Date of Completion

2021

Thesis Type

College of Arts and Science Honors

Department

Chemistry

First Advisor

Matthew D. Liptak

Keywords

Aggregation-Induced Emission, Fluorescence, Stokes Shift, Density Functional Theory

Abstract

As interests in applications of small organic fluorophores grow, so does the importance of thoroughly understanding the mechanisms behind photophysical phenomena. The advents of fluorescent probes, organic solar cells, and organic optoelectronic devices motivate research into such phenomena as aggregation-induced emission (AIE) and mega-Stokes shifts.

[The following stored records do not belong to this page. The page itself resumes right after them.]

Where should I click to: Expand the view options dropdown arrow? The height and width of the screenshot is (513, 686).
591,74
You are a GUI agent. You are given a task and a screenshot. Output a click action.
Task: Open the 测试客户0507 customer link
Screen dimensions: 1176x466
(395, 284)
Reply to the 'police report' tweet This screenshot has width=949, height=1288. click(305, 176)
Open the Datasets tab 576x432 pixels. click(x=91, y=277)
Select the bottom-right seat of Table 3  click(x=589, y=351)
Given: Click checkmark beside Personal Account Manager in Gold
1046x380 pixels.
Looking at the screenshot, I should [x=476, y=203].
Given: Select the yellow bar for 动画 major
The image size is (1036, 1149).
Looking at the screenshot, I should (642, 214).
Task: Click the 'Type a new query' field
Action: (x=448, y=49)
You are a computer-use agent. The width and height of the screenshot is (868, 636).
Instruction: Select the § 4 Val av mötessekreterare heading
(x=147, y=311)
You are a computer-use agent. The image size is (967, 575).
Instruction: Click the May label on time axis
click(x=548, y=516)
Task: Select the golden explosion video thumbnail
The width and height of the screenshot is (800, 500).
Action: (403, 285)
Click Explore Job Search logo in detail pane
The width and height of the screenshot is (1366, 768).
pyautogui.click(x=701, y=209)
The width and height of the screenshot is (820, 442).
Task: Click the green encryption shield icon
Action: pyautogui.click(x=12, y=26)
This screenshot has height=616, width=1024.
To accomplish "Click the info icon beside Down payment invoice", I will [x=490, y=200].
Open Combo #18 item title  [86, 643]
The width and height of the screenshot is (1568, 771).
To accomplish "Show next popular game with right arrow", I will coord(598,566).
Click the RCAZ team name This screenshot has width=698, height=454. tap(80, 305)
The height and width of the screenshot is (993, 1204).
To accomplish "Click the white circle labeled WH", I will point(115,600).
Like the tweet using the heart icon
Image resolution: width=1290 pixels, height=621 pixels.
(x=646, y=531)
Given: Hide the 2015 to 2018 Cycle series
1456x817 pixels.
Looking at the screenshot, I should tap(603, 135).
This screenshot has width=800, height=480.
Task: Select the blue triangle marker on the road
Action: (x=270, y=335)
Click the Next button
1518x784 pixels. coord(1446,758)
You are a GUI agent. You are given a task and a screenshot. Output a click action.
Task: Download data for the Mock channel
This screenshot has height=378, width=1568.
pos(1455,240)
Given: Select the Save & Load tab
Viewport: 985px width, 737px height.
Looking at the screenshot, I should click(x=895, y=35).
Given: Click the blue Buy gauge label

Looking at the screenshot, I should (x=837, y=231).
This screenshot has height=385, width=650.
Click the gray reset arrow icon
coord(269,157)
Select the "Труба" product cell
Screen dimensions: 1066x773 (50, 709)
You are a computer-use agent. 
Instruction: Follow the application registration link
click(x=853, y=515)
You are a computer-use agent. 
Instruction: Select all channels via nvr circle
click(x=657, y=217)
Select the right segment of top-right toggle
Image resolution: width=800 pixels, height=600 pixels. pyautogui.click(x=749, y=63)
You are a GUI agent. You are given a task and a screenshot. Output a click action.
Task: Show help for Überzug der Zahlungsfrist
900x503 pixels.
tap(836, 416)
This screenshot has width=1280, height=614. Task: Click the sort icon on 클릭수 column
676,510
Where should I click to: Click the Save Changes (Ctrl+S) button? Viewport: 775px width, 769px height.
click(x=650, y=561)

The exhibition of AIE is crucial to the application of fluorophores in solid-state electronics, and large Stokes shifts are key to the efficiency of fluorophores in nearly all applications.

AIE was investigated through a recently proposed mechanism, the Suppression of Kasha’s Rule (SOKR), and its potential exhibition in 1,6-diphenyl-1,3,5-hexatriene (DPH). SOKR explains anomalous fluorescence with a mechanism that simultaneously induces AIE. This connection has immense potential for developing a new class of AIE-gens from anomalous fluorophores. The photophysics of DPH were explored spectroscopically to determine that DPH does not exhibit SOKR. This result led to the proposition of future experiments that could provide more insight into the SOKR mechanism.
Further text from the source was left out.